## Action item
Reproduce all records word for word.

## Records supplied

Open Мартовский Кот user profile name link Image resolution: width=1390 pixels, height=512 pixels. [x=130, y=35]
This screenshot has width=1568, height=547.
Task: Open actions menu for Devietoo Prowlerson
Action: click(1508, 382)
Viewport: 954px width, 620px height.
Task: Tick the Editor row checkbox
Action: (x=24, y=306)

## Written reply
Open Мартовский Кот user profile name link Image resolution: width=1390 pixels, height=512 pixels. [x=130, y=35]
This screenshot has width=1568, height=547.
Task: Open actions menu for Devietoo Prowlerson
Action: click(1508, 382)
Viewport: 954px width, 620px height.
Task: Tick the Editor row checkbox
Action: (x=24, y=306)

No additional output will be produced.